You've thought all year about your desired fermentation method, asked around about the best yeasts for it, and have all of these brand new barrels of hand coopered French oak that may have cost you upwards of 1500 dollars each just sitting around invisibly shedding their worth with each passing day.
But contamination doesn't stop at the winery door. There's bret to consider, more terrestrial infestations from workers, equipment, etc.
So your juice is now fermenting away, crackling and popping through the winter nights, under your watchful eye placing your ears up against the barrels like an expectant father, hoping to hear those telltale signs of life.
And one day, anywhere from 3 to 18 months later, you feel that it is time. Unlike pregnancy where you have nine months, non-negotiable, here you have the added responsibility of determining where the peak in the bell-curve will be. You have to guess "will it get better than this if I let it sit a few more months? Or will it start that rapid descent into something else?" No pressure.
But again, let's assume your skills of deduction and foresight are right on the money.
It's time to bottle.
Do you use corks? Great, but beware you could lose the entire vintage if you bottle with contaminated corks. Like the guy in Brunello a few years back, an entire harvest gone. So do you use chemically treated corks? Do you like the added hint of bleach to your wine? What about screw caps? Will the wine be intended to age more than a year? Beware that you do not stack it more than ten cases high in the warehouse or the bottom cases will fail as all the screwcaps will be bent. Even if you pay the best for the corks, getting the good ones, you know that one in ten will without fail... fail.
Buts lets assume you have the best corks money can buy and did a few lot tests of the corks to insure no TCA and such are present. Moving on…
It is done. You have now bottled the most impressive juice to come from this region in years. The flagship of your name rests in these bottles. You pack them and ship them off, hoping for the best. Like our parents did with us, they created us, they schooled us, gave us their time and attention and what they hope was the best possible start in life. And like our parents, all the winemaker can do now is hope and pray that life outside the winery treats his kids well. But the reality is that you can never know for sure.
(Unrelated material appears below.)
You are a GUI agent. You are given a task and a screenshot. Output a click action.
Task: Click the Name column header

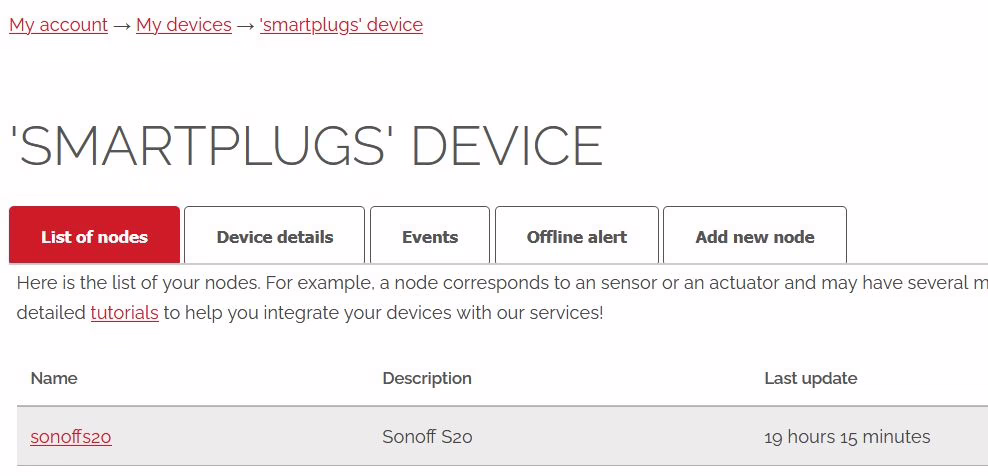coord(54,378)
Okay, so the bottles are boxed and ready for transport. Does your shipper have a climate-controlled warehouse? What about humidity so the corks don't dry out? Does the co-lo site midway across the country have one as well? What about the trucks? And if the trucks are climate controlled, are they left on all night while the driver sleeps his required eight hours overnight in Phoenix where it’s almost ninety even at night?
Please repeat all of these above questions for the importer and the distributor. You see the odds slowly building up.
Then there is the next to the last step, the retail establishment. Where does your wholesaler decide to put your kids? This is tantamount to your high school guidance counselor - they put you where they think you should go. Are your wines stacked to the ceiling of a not-so-climate controlled wholesale club warehouse? Are they sitting in some retail chain’s warehouse? Are they sitting on a rack next to a glass storefront with five hours a day of direct sunlight? Are they being poured by the glass by a wine bar that doesn't gas or vacuum protect their wines so that they go flat and oxidized within 24 hours of being opened? Are they proudly displayed behind a bar under a halogen light on top of an espresso machine (I've seen this!) baking away? Does the sommelier know not to pair your chosen varietal with anything involving green bell peppers or goat cheese? Does the waiter know to decant it and le it blow off at least fifteen minutes before drinking? Does he know to pour your older vintages immediately?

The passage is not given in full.